*** Data shown ***

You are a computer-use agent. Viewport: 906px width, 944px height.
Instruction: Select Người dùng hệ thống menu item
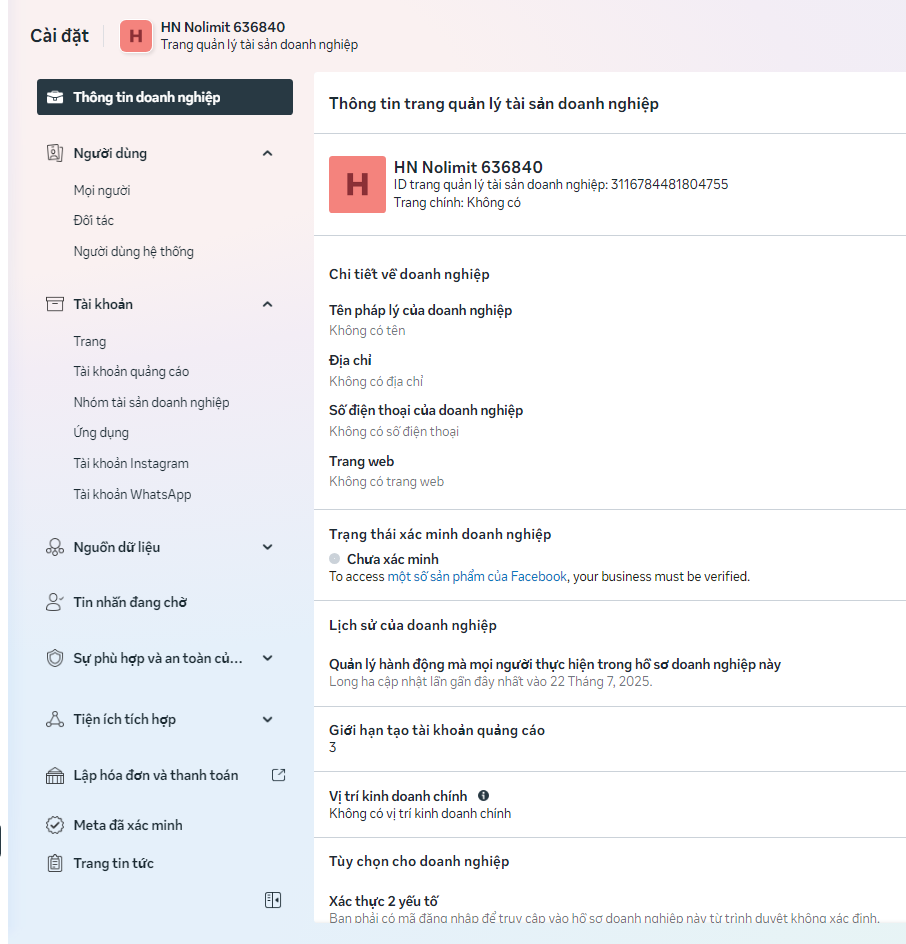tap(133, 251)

*** End of Data shown ***
*** Data shown ***

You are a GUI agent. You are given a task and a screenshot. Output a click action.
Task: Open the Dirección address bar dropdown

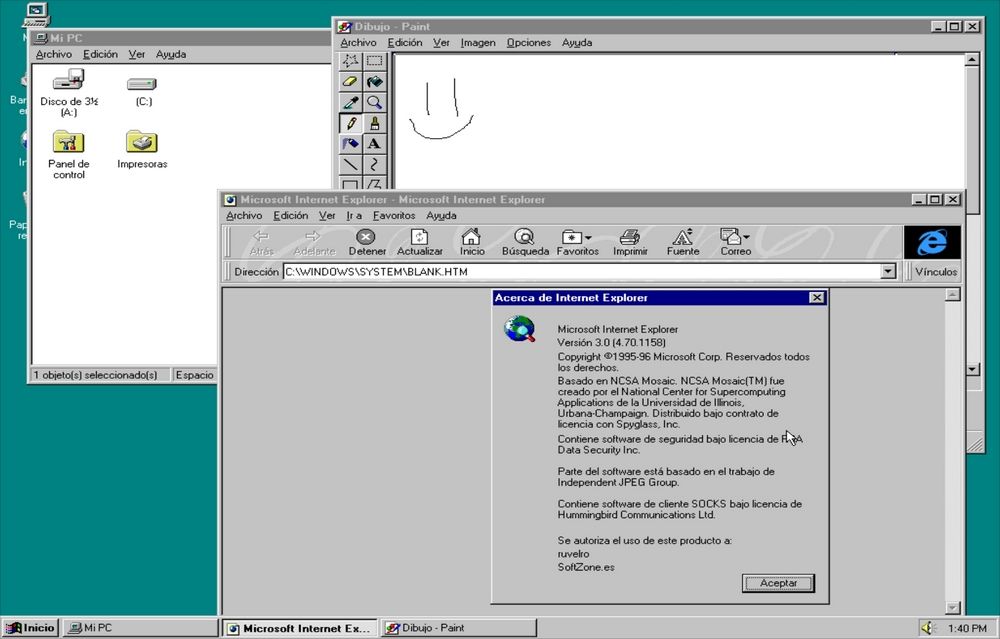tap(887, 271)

*** End of Data shown ***
*** Data shown ***

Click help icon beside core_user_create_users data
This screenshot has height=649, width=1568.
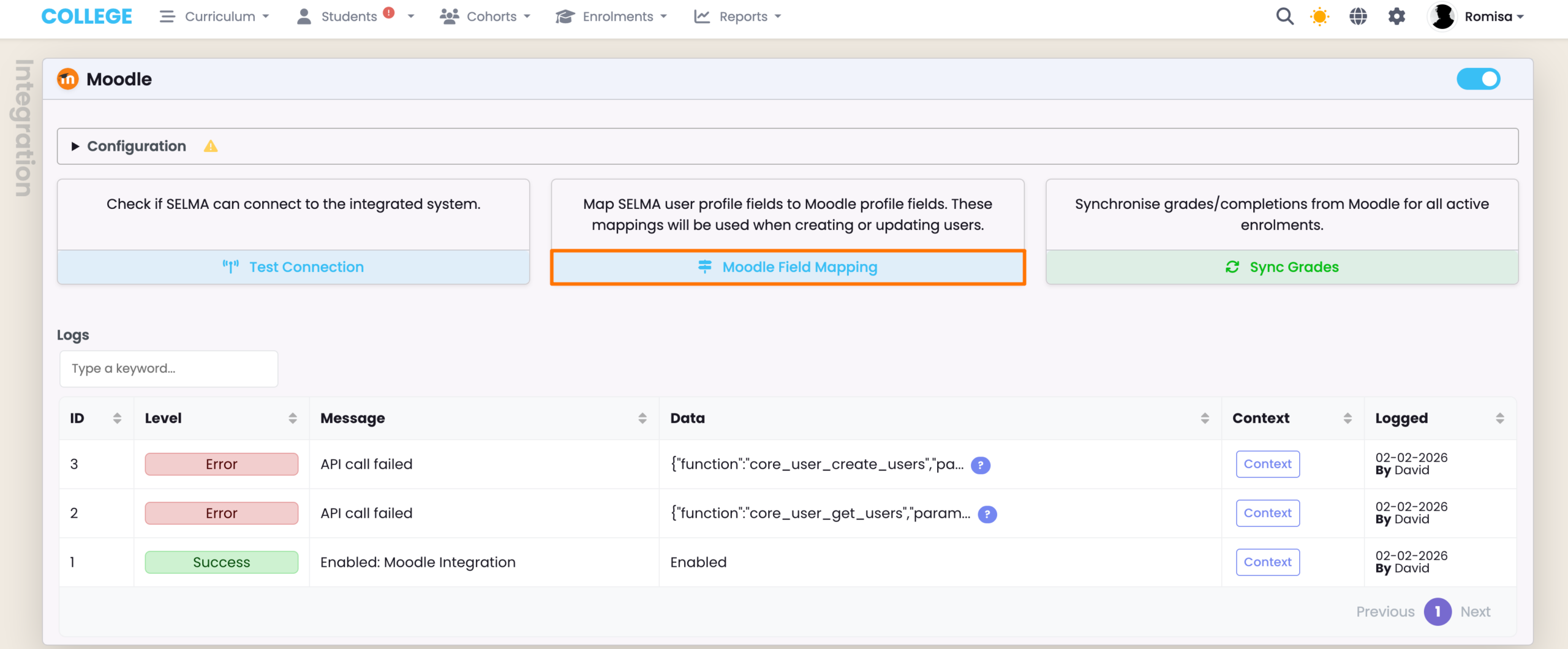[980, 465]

*** End of Data shown ***

Directions for this task.
Report every line of the records that contains the word "agent".

Exercise response.
You are a computer-use agent. Viewport: 906px width, 944px height.
You are a GUI agent. You are given a task and a screenshot. Output a click action.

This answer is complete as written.